Evaluating these (real) integrals individually, it is found that

${\displaystyle c_{k}=0-i\left(-\frac{1}{2\pi k}\right)=\frac{i}{2\pi k}}$

Also $c_{0}=\int_{0}^{1}x=1/2$. Hence the Fourier series of $f$ is

${\displaystyle \sum_{k=-\infty}^{\infty}\frac{i}{2\pi k}e^{2\pi ikx}}$

implicitly having the $c_{0}$-th term to be $1/2$, not $i/\left(2\pi\cdot0\right)$. However, immediately this a bit difficult to deal with, say if pointwise convergence were in question!
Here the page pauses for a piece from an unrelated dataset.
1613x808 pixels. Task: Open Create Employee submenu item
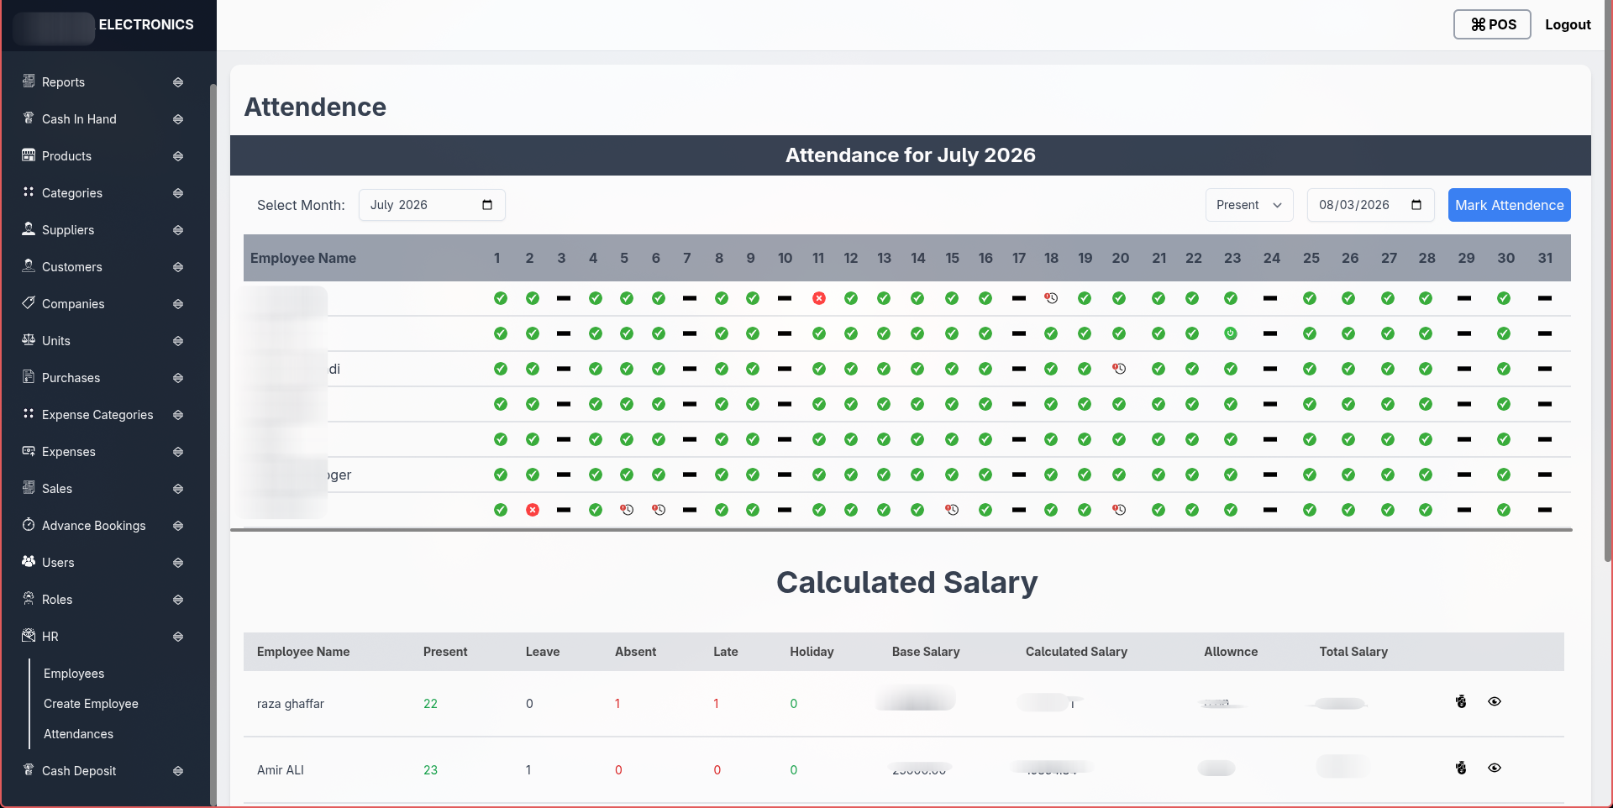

To deal with this, we derive an equivalent representation of the Fourier series. Notice that in general,

${\displaystyle \sum_{k=-n}^{n}c_{k}e_{k}=c_{0}+\sum_{k=1}^{n}(c_{-k}e_{-k}+c_{k}e_{k})}$

Continuing, for $k\ne0$, $\overline{e_{k}}=e^{-2\pi kx}=e_{-k}$. Similarly,

$\begin{array}{ccc}c_{-k} & = & {\displaystyle \int_{0}^{1}f(x)e^{-2\pi i(-k)x}}\\ \\ & = & {\displaystyle \int_{0}^{1}f(x)e_{k}}\\ \\ & = & {\displaystyle \int_{0}^{1}f(x)\cos\left(2\pi kx\right)+i\int_{0}^{1}f(x)\sin\left(2\pi kx\right)}\end{array}$

The same work shows

${\displaystyle c_{k}=\int_{0}^{1}f(x)\cos\left(2\pi kx\right)-i\int_{0}^{1}f(x)\sin\left(2\pi kx\right)}$

It is then immediate that  $c_{-k}=\overline{c_{k}}$. Hence

$c_{-k}e_{-k}+c_{k}e_{k}=\overline{c_{k}e_{k}}+c_{k}e_{k}=2\mathrm{Re}(c_{k}e_{k})$

recalling that  $\forall z\in\mathbb{C}$, $\overline{z}+z=2\mathrm{Re}(z)$. Consequently the equivalent expression

${\displaystyle c_{0}+\sum_{k=-n}^{n}2\mathrm{Re}(c_{k}e_{k})}$

for the partials sums is obtained, thereby obtaining the equivalent expression

${\displaystyle c_{0}+\sum_{k=1}^{\infty}2\mathrm{Re}(c_{k}e_{k})}$

for the Fourier series of $f$. This is much easier to work with for calculations. For example the recently calculated Fourier series can now be written as

${\displaystyle \sum_{k=1}^{\infty}2\mathrm{Re}\left(\frac{1}{2\pi k}\left(i\cos\left(2\pi kx\right)+i^{2}\sin\left(2\pi kx\right)\right)\right)=\sum_{k=1}^{\infty}-\frac{1}{\pi k}\sin\left(2\pi kx\right)}$

Since $1/k\rightarrow0$ and are decreasing, for pointwise convergence it is sufficient to show that

${\displaystyle \sum_{k=1}^{n}\sin\left(2\pi kx\right)}$

are bounded. But this is true, and a common proof is due to Dirichlet (e.g. as explained in this post–easier to show $\sum_{k=1}^{n}\sin\left(ky\right)$ is bounded and substitute $y=2\pi x$). But more than pointwise convergence is true: Uniform convergence of the Fourier series of $f\left(x\right)=x$ is guaranteed, and in fact to $f$. This by a theorem since $f$ is continuous, periodic, and piecewise continuously differentiable.